Jewish family among Vaca’s early setters

Sabine Goerke-Shrode


While many ethnic and religious groups came to California during the Gold Rush era, Jews made up a surprisingly small number among them.

Increasing anti-Semitism and economic hardships in Europe led many Jews to migrate to America, but most settled in large cities on the East Coast. Jewish culture depended largely on a closely-knit society, which could more easily be found in the cities.

The same pattern can also be found among those that ventured on to California. By 1851, only 200 Jews lived in Sacramento. A decade later, in 1860, their number had barely doubled to 500.

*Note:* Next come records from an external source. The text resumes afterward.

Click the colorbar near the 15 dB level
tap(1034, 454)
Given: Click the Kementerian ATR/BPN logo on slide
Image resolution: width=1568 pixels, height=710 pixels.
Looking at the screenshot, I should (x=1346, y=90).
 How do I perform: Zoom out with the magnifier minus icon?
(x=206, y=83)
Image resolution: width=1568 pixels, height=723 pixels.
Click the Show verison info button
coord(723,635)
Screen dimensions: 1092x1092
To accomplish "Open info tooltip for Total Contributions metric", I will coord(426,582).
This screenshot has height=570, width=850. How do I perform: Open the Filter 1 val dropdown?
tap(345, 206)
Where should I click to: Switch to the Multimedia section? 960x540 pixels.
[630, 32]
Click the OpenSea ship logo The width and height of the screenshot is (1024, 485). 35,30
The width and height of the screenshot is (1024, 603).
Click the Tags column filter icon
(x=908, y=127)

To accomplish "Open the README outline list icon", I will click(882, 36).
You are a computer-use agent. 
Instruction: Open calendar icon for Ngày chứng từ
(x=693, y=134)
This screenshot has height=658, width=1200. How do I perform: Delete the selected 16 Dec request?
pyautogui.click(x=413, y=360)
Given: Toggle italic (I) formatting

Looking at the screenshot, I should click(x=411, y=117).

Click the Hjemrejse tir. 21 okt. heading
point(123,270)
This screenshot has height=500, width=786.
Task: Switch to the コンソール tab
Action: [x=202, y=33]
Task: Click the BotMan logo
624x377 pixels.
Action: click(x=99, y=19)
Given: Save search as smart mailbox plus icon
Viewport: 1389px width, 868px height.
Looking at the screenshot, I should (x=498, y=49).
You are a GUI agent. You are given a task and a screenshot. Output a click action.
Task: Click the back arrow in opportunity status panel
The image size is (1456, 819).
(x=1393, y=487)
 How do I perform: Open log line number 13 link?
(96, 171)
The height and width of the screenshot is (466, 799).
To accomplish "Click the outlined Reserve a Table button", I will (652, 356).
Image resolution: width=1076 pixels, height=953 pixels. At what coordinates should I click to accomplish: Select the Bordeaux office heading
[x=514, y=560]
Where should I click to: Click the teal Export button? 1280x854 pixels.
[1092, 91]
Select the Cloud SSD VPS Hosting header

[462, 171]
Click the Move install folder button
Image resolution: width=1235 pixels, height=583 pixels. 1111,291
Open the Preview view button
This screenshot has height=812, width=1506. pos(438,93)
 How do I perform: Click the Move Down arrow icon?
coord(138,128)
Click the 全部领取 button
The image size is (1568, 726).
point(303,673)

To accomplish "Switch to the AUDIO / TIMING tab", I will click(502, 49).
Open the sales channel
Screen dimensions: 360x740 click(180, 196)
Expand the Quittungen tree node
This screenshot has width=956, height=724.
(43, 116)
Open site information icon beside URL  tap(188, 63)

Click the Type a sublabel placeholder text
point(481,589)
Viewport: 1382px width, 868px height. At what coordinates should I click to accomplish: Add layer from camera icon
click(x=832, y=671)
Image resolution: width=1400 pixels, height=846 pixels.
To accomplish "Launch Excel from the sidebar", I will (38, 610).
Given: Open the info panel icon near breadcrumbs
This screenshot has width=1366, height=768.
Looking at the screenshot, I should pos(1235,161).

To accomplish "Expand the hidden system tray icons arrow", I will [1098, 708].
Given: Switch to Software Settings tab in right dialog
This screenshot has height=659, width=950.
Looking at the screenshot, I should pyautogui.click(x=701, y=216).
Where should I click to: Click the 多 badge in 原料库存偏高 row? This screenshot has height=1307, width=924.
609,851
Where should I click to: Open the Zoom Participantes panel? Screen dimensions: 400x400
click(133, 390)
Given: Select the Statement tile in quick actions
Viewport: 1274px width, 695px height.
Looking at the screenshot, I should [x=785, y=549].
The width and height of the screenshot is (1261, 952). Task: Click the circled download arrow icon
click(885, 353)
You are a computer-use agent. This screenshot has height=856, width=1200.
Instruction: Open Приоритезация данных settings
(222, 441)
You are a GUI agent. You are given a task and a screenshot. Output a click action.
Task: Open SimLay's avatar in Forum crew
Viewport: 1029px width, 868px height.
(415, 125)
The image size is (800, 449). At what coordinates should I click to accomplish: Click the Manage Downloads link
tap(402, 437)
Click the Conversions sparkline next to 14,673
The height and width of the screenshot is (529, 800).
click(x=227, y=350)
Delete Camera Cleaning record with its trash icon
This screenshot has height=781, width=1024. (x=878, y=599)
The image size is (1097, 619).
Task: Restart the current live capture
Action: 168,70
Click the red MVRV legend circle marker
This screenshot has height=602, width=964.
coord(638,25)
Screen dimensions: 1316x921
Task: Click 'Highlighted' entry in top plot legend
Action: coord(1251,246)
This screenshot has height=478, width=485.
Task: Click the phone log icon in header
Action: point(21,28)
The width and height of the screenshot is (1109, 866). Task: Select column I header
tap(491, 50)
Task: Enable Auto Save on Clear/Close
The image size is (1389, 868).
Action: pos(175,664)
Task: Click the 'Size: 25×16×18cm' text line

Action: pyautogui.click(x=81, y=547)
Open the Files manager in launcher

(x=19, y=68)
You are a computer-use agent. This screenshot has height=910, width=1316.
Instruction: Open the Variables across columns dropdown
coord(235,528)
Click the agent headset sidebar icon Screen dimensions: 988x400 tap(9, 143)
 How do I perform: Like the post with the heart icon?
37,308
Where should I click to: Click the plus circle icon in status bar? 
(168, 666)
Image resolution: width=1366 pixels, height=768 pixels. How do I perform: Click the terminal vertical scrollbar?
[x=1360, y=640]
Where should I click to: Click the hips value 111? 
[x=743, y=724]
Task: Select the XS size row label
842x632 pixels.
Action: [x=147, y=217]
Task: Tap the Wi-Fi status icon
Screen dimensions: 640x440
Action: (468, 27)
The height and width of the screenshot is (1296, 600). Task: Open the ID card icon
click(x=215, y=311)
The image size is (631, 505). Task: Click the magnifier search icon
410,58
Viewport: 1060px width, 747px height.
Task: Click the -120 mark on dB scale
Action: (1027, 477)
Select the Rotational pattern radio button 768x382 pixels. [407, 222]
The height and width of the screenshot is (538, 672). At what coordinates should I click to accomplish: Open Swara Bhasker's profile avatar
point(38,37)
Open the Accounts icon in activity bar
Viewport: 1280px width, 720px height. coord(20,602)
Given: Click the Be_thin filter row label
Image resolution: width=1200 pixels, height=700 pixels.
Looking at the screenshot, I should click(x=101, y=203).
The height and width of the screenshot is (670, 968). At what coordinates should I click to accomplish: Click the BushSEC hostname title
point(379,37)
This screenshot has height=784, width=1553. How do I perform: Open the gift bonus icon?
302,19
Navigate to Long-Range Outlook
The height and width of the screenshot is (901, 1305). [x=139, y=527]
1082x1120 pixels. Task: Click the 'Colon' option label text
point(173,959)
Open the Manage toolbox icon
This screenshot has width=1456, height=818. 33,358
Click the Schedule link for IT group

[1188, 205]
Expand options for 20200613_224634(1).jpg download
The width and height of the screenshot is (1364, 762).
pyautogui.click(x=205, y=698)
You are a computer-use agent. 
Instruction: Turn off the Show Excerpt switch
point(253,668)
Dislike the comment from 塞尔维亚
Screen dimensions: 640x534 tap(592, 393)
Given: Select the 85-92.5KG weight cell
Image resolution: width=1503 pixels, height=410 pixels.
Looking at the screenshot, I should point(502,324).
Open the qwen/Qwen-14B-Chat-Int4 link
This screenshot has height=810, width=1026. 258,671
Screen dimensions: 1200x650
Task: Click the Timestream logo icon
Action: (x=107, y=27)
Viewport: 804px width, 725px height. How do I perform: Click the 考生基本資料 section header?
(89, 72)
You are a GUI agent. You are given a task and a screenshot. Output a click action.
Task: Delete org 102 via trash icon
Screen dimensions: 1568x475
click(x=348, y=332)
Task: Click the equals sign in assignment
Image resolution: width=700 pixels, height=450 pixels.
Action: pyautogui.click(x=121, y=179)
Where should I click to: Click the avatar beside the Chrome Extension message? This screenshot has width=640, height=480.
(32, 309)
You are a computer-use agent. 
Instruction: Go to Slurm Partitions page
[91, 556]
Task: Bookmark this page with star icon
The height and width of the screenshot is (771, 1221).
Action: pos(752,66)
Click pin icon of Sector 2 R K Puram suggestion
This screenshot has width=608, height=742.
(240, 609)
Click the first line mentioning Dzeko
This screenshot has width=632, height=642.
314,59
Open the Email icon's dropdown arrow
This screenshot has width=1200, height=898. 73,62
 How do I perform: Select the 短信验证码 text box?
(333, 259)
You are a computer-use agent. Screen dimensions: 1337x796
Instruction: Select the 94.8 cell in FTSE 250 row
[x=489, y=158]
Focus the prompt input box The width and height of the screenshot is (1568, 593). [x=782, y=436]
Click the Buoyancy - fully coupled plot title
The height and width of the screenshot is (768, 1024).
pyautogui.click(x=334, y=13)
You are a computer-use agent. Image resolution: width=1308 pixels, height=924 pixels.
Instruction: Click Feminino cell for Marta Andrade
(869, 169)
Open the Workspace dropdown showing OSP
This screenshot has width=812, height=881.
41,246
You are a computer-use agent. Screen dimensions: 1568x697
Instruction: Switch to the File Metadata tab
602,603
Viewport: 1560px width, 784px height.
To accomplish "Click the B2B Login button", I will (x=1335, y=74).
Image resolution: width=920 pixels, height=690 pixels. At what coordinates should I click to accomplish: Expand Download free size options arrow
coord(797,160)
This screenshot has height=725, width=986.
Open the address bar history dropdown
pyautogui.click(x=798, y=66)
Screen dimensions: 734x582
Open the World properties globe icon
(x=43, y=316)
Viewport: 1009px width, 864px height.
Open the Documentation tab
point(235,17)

At the same time, the Jewish population of San Francisco numbered more than 5,000.

Most of these newcomers were men, typical for the early settlement years. Jewish families were few and even fewer outside major urban centers. It is therefore surprising to find a Jewish family among the early settlers in Vacaville.

In 1853, Moses Blum arrived in Vacaville. He had been born in Alsace, at that time a part of France, in 1830. Together with three brothers, he made his way to California around Cape Horn in 1849. He settled in San Francisco, where he met and, in 1853, married then-17-year-old Bertha Koschland, a recent German emigre.

During that same year, Moses and his two brothers opened a general store in a stone building on block 20 of downtown Vacaville, which they had purchased from E.F. Gillespie.

Their advertisement “For Goodness Sake Don’t Say I Told You That M. Blum, Vacaville, Cal., Keeps the Largest and Finest Stock of General Merchandise In The County!” became a well established feature in the Vacaville Reporter.

The business also gave credit and loans to cattle ranchers and fruit growers, at one time reportedly carrying $50,000 of receipts for the Pena and Vaca families alone.

The Blum brothers also handled fresh and dried fruit for local growers and, in the next generation, established a flourishing shipping business.

The coming of the railroad in 1868 offered exciting prospects for Vacaville’s citizen. They finally saw their chance to reach larger markets and made every effort to have the town connected to the California Pacific Railroad system.

On April 10, 1869, the Weekly Solano Herald reported that prominent citizens “Mason Wilson (President), Richard Thompson (Secretary), A.P. Bernard (Treasurer), A.C. Hawkins, G.B. Stevenson, William B. Davis, G.F. Barker, E.R. Thurber, Joshua Donaldson, M.R. Miller, Thomas J. Jeans and Moses Blum were last Saturday elected Directors of the Vaca Valley Railroad Company. ... ”

Blum remained a director for several years and seems to have been very successful in his enterprises. During the period from 1863 to 1874, the Suisun City newspapers listed affluent farmers, merchants and orchardists, nicknamed “Nabobs,” with an assessed income of more than $10,000. Twenty-eight Vacaville resident fell into this category, among them Jacob and Moses Blum.

It remains unclear whether the whole family, consisting of Bertha, Moses and eventually eight children, actually lived in Vacaville during their early years of marriage. They certainly did so by the year 1869, when their fourth child, Max, was born here on June 12.

In 1886, Moses Blum handed his business enterprises over to his two oldest sons, Jacob and Isador, and retired with Bertha to live in San Francisco.

Sometime in the late 1950s, the youngest daughter Edna, born in Vacaville on Jan. 4, 1878, remembered life in Rosedale Cottage, the family’s house at the corner of Merchant and Main Street. Her descriptions recaptured vividly the comfortable lifestyle of the late 19th Century. “Some of my fondest memories are of our home in Vacaville.

“The dining room was ... the center of family activities. Opening into the dining room were three doors. One entered from the front porch ... One led to the kitchen - the domain of Ling, the Chinese cook. ...

“The dining room itself contained - beside the table - the sideboard ... the couch under the window, and a small marble-topped table where a silver deposit pitcher stood - always filled with ice water for father’s sake. ...

“My mother and father often played pinochle at the dining room table…

“At the same table ... we often sat at night and shelled and ate shrimps that my father brought home from his trips to San Francisco. On the train coming back one day, he wondered why people moved away from him. The mystery was solved when he realized that he had Limberger cheese in his grip.

“The house originally consisted of three or four rooms and we jokingly used to say that a room was added each time a child was born. The house was bought from Spanish people named Pena. ...

“There was a large garden surrounding the house. In the front there were fig trees under which we had hammocks and lounging chairs. I remember especially a eucalyptus tree where I buried dead birds when I found them. In the side gardens were oleanders, rose bushes and other flowers. There was a stable yard and a barn with a horse and a cow. Opposite the kitchen there was a wash house. I can remember cheese maturing on the roof. Beneath was a cellar where we could go on hot days to escape the heat. ...

“A few years ago I made a visit to Vacaville, hoping to see the old house, but it had been torn down and replaced by something else. The town itself had grown very much. It still had the main business street, which is surrounded by very fine fruit orchards. There is now a penal institution there and the town is barely recognizable as the Vacaville of my early years.”